Berset Alain · Ständerat · 2011-05-31
Berset Alain · Ständerat · Freiburg · Sozialdemokratische Fraktion · 2011-05-31
Wortprotokoll
Le droit en vigueur prévoit qu'"une autorisation du Département fédéral de justice et police est nécessaire pour ouvrir une poursuite pénale contre des fonctionnaires en raison d'infractions en rapport avec leur activité ou leur situation officielle, exception faite des infractions en matière de circulation routière".
La commission du Conseil national et le Conseil national ont proposé de lever cette obligation d'autorisation pour mener de telles poursuites, en indiquant que c'est quelque chose dont on pouvait se passer maintenant et qu'il n'y avait pas de raisons particulières de protéger avec cela les fonctionnaires de la Confédération.
Le Conseil fédéral a émis un avis différent, que votre commission vous propose de suivre, en vous proposant de maintenir l'article 15 de la loi fédérale sur la responsabilité de la Confédération, des membres de ses autorités et de ses fonctionnaires, partageant en cela le sentiment, aussi relevé par les tribunaux, que les employés de la Confédération doivent continuer à bénéficier d'une protection particulière contre les plaintes infondées. C'est en définitive aussi lié à la nécessité de tenir compte de la situation particulière de fonctionnaires qui peuvent être parfois particulièrement exposés dans l'exercice de leurs tâches.
En réalité, ce ne sont pas des centaines de cas qu'il y a à traiter chaque année.
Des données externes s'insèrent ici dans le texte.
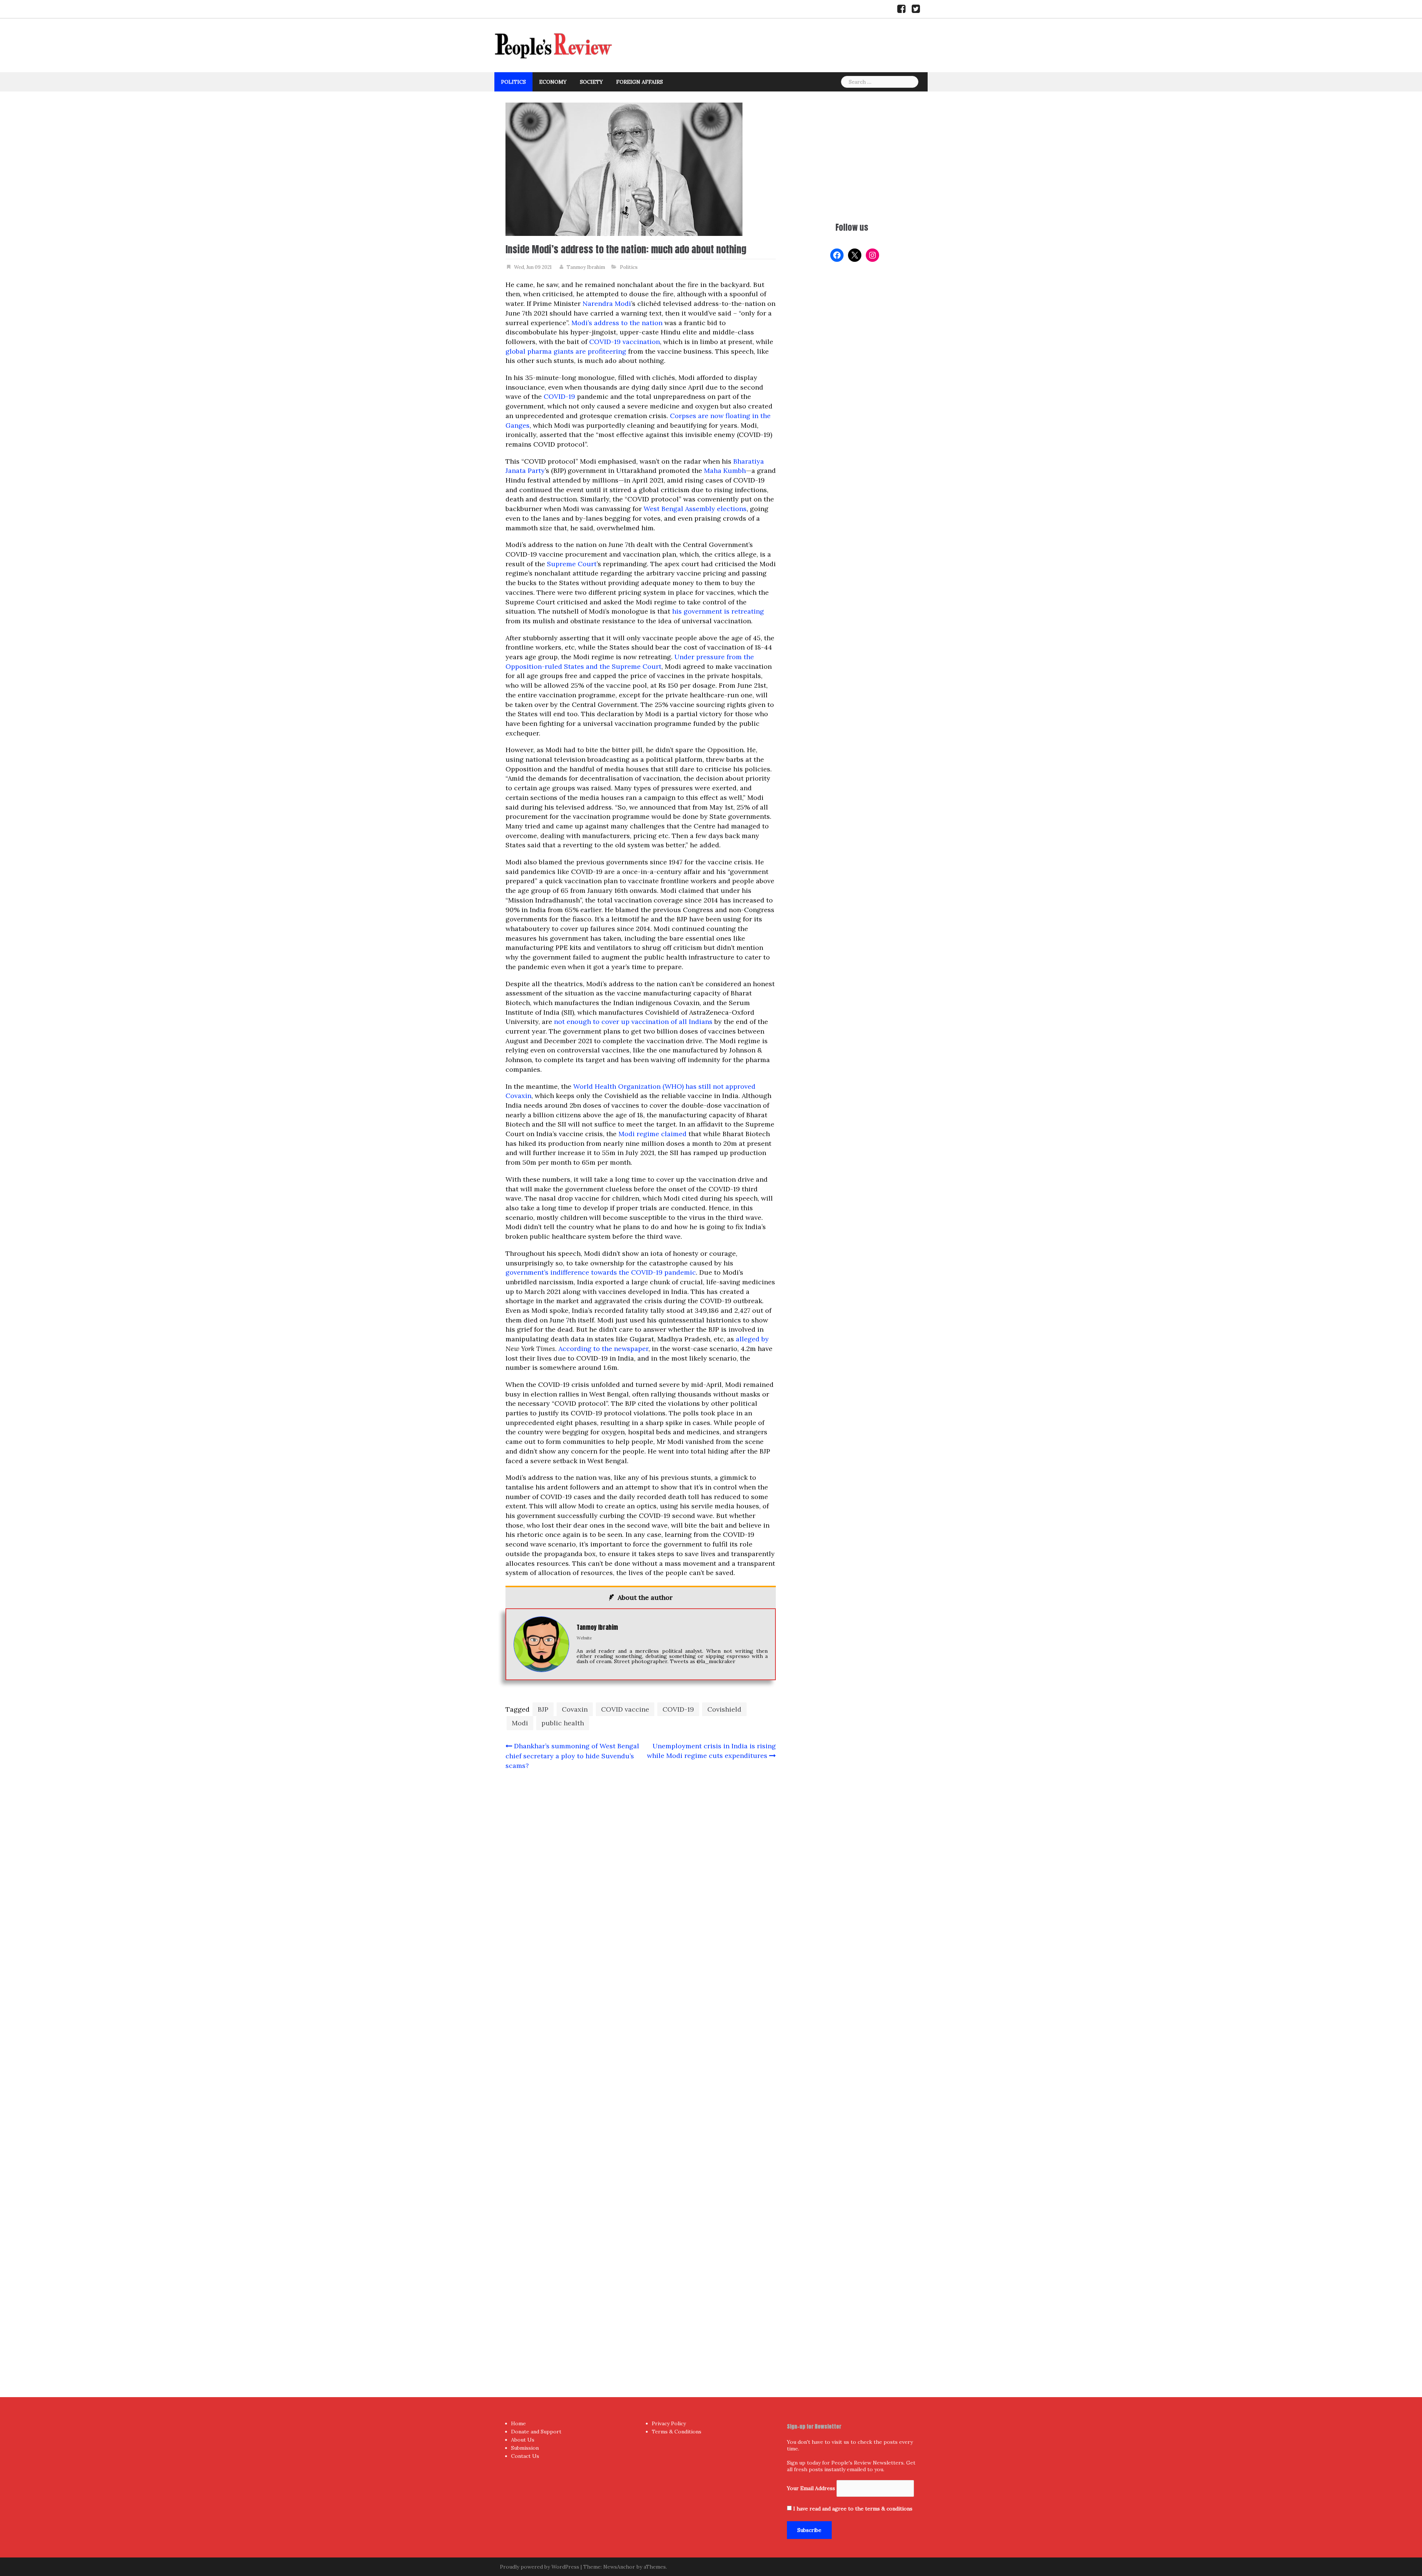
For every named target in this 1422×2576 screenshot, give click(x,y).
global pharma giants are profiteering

Cela concerne quinze à trente cas par année et il a semblé à la commission du Conseil des Etats qu'il n'était pas nécessaire de changer une pratique qui ne posait pas de problèmes particuliers et qui donnait satisfaction.
C'est avec ces arguments que la commission vous propose de maintenir le droit en vigueur sur ce plan-là, suivant en cela aussi l'argumentation du Conseil fédéral et, sur ce point, de créer une divergence avec le Conseil national.